Required action> Go through the listing and copy each line that has the string "will" in it.

Supplied material>
<<<<
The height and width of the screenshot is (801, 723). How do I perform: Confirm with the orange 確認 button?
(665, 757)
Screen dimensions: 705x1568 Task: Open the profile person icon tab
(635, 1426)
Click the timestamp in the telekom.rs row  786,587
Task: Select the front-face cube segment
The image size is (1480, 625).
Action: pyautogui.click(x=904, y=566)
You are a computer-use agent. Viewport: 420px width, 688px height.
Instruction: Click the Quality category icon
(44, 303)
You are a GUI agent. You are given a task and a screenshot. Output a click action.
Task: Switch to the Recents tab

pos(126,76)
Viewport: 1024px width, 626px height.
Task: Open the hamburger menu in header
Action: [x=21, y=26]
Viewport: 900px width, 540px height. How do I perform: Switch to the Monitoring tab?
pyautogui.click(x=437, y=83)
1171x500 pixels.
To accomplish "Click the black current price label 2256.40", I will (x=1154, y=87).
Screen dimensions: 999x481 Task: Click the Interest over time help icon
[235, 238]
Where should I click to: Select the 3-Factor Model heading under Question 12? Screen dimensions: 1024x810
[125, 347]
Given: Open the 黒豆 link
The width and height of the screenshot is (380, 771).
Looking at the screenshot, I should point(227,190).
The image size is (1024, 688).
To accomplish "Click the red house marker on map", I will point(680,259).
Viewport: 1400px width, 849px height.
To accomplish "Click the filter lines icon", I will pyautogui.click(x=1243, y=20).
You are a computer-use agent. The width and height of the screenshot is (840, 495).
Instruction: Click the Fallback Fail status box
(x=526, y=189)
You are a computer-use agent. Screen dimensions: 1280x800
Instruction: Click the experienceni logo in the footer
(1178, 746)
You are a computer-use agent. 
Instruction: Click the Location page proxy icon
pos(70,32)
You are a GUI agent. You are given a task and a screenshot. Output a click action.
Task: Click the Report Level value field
>>>>
The completed task>
To accomplish "Click the black current price label 2256.40", I will (x=1154, y=87).
To accomplish "Click the red house marker on map", I will point(680,259).
To accomplish "Click the filter lines icon", I will pyautogui.click(x=1243, y=20).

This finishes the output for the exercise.